Retaining customers is a central concern in many industries, including IT markets, where churn rates—the rate at which subscribers to a service discontinue their subscriptions—are high. For example, cell phone companies report churn rates of as much as 2% per month, which affects companies’ value and profitability. A new study tested a strategy to help a telecommunications firm manage churn. Contacting not only customers but also their friends helped reduce the customers’ propensity to discontinue their ties to the company.

The study, by researchers at Carnegie Mellon University, Católica Lisbon School of Business and Economics, and Erasmus University, is published in Marketing Science.

“Our findings suggest that firms can reduce churn by contacting customers’ friends even if the friends aren’t likely to churn,” explains Pedro Ferreira, associate professor of information systems at Carnegie Mellon University’s Heinz College of Information Systems and Public Policy, who coauthored the study. “Contacting customers' friends, a strategy that we call socially based proactive churn management, can help firms reduce churn even in markets without explicit network externalities. Such externalities arise, for example, when prices depend on the firm that friends subscribe to.”
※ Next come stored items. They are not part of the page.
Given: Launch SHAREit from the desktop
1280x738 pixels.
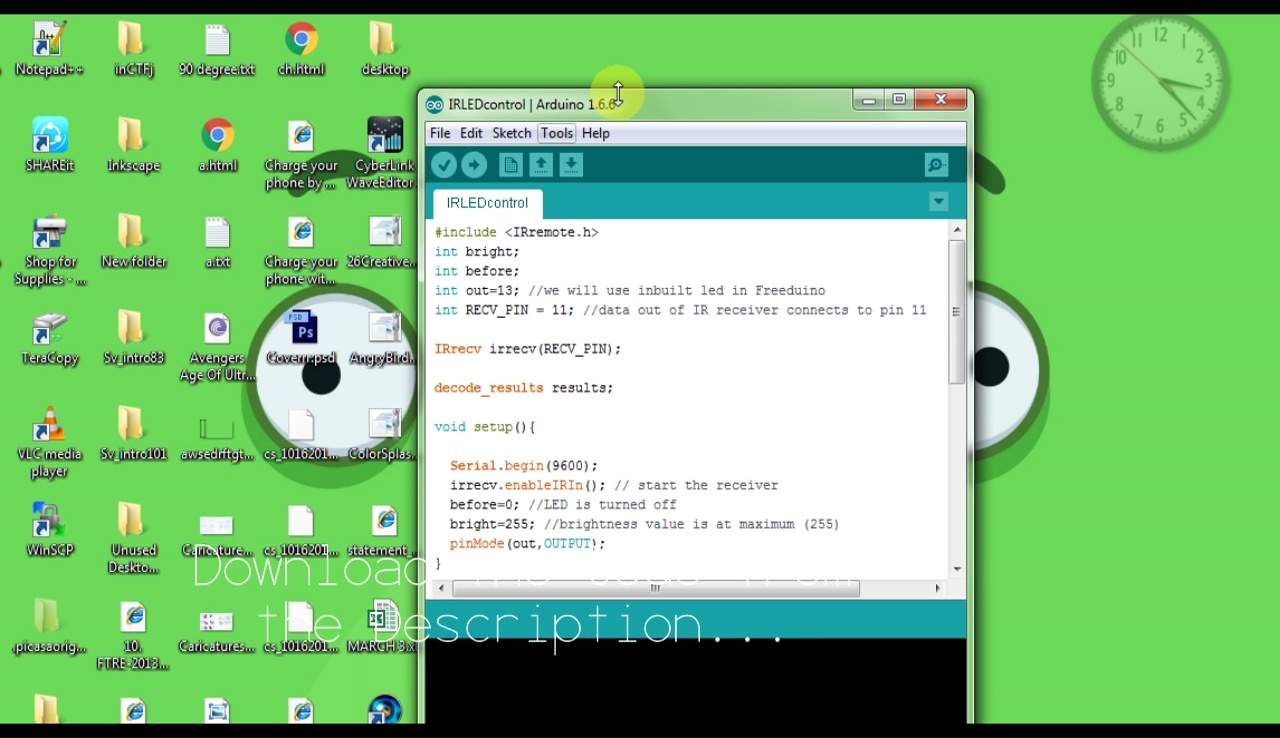Looking at the screenshot, I should 48,134.
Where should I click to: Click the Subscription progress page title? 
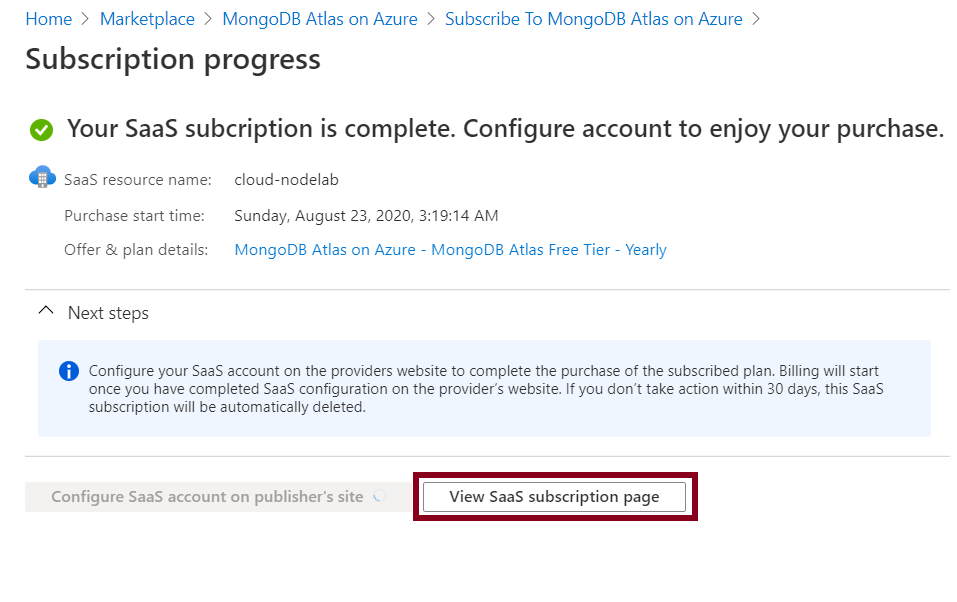[173, 59]
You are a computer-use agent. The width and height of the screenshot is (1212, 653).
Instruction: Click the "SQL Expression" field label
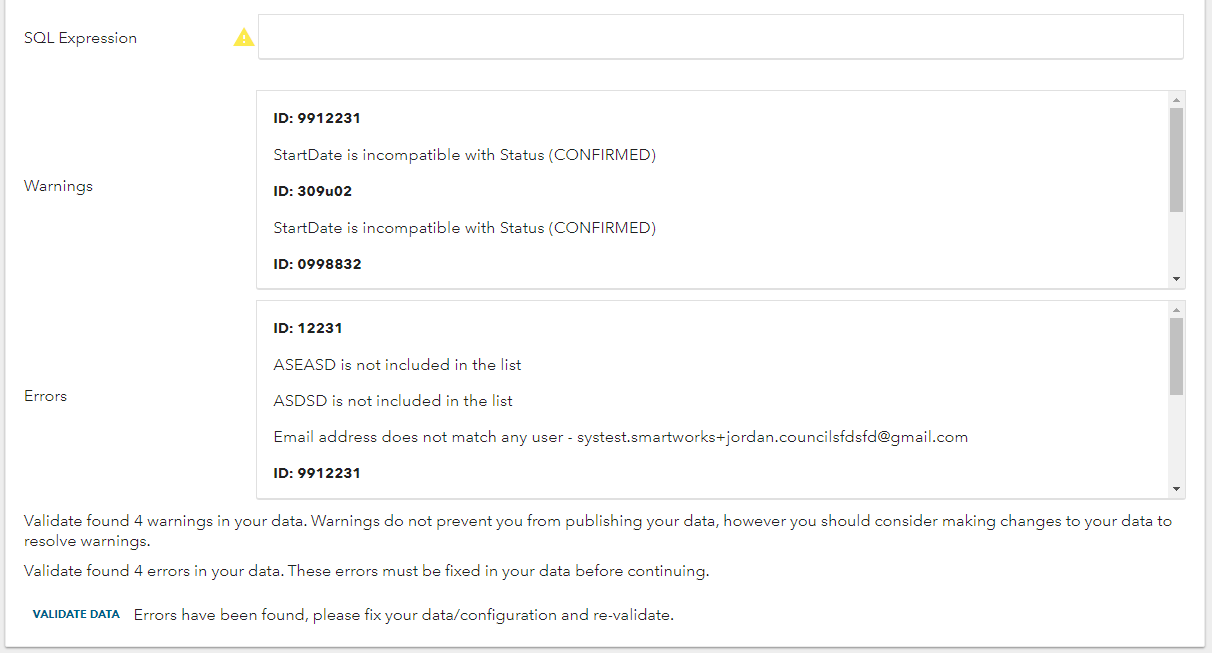80,38
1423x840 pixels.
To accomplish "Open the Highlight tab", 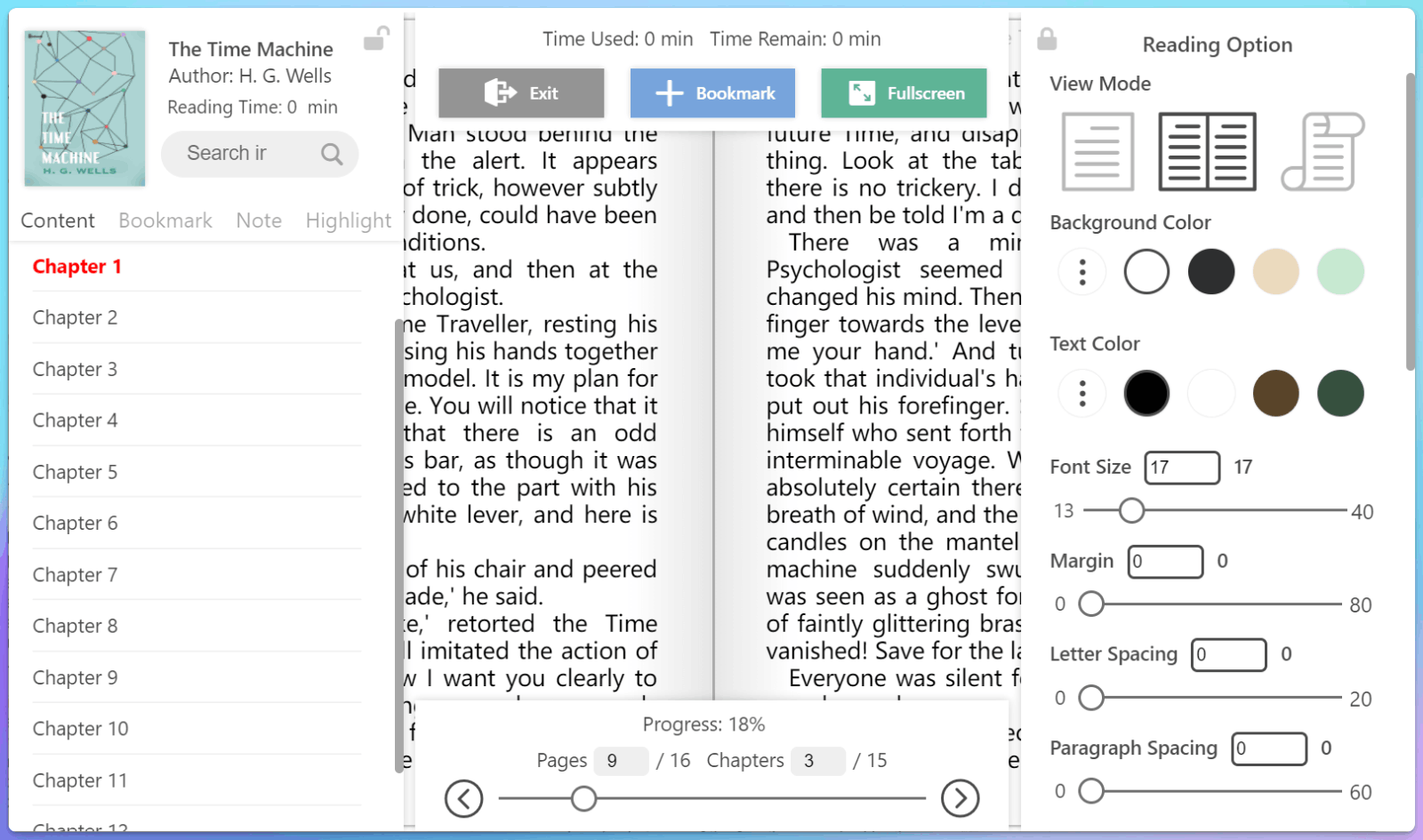I will coord(348,220).
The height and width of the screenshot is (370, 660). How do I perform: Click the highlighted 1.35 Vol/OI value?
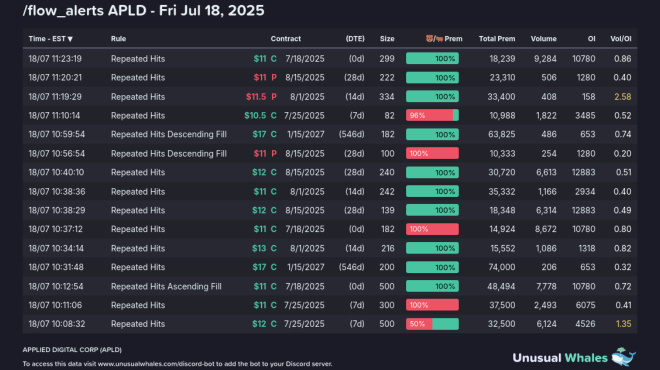[x=623, y=324]
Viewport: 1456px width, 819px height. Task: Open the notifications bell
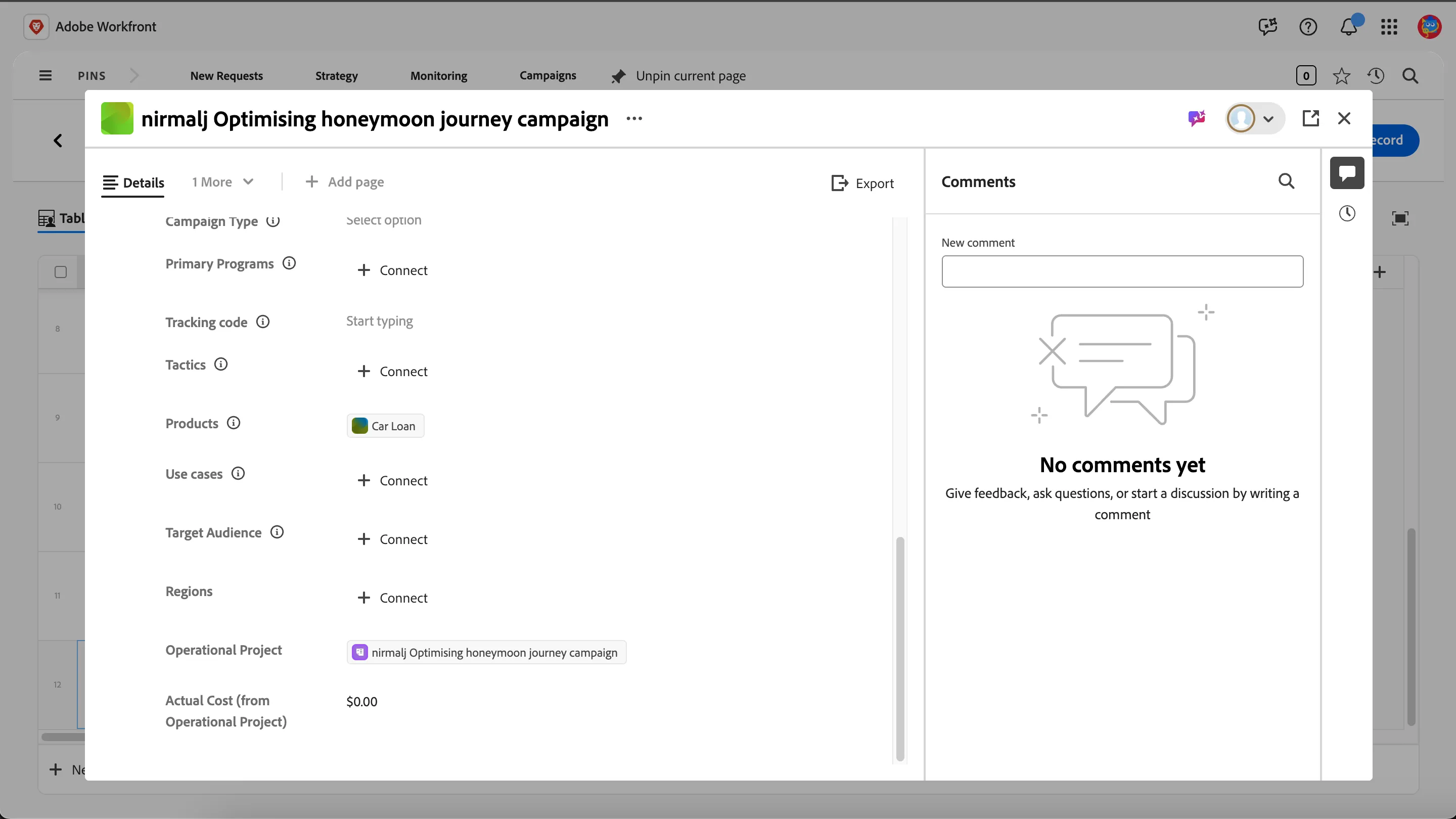coord(1349,26)
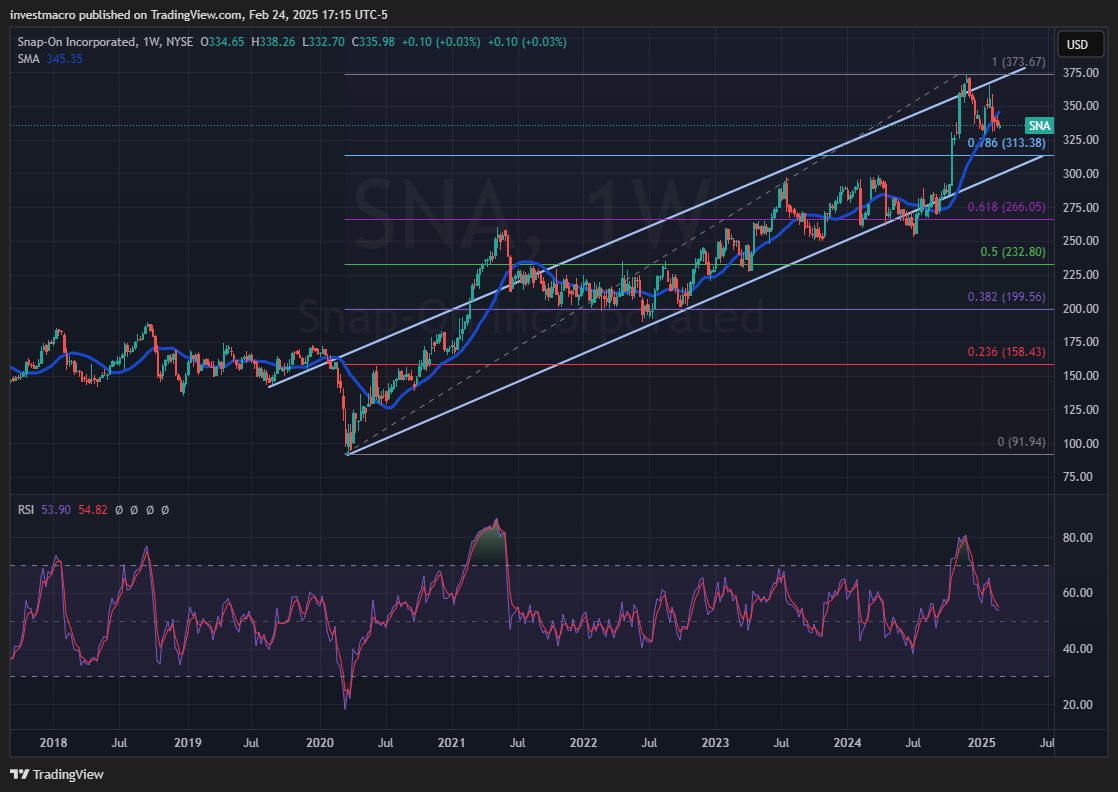
Task: Click the 0.5 (232.80) Fibonacci level label
Action: pyautogui.click(x=1012, y=252)
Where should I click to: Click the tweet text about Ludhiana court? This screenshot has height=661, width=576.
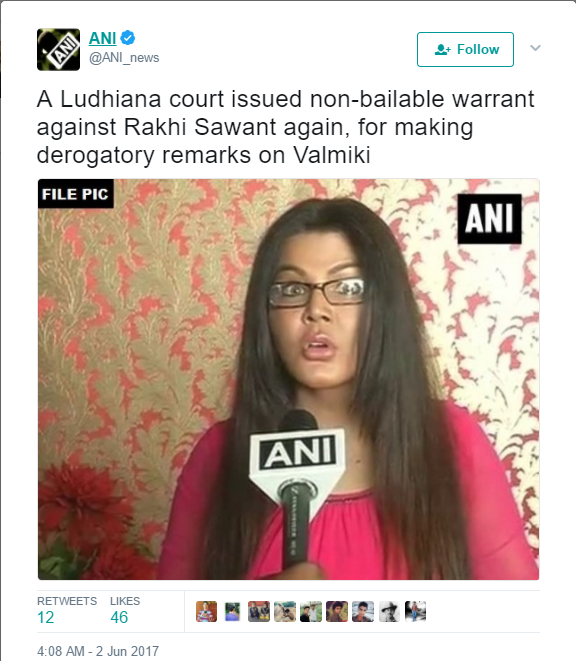[285, 127]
The researchers worked with a major telecommunications provider to design an approach that tested whether contacting customers’ friends helped reduce the customers’ churn rates. First, the researchers used data from detailed call records to create a model that predicted which customers were most likely to cancel their subscriptions with the company. Then, monthly for eight months, they selected a random group of those customers to be called by trained employees in the firm’s call center, and also randomly selected whether the customers’ friends would also be called. The goal of the calls was to identify likely churners and offer them deals to retain them.

The study found that customers likely to cancel their subscriptions who were called but whose friends were not called reduced their likelihood of churning by 1.9% from a baseline of 17.2%. But customers likely to cancel their subscriptions who were called and whose friends were also called reduced their likelihood of churning by an additional 1.3%.

“Our results show that likely churners received a signal from their friends that reduced their propensity to churn,” said Ferreira. “It appears that consumers made decisions based on their conversations with friends about their contracts—in particular, about how much they pay and about the best deals available in the market.”

“If a company knows which customer is planning to leave and who that customer’s friends are, it can work through these friends to reduce the likelihood that the customer will leave,” he adds. “In the end, this increases profits for the company.”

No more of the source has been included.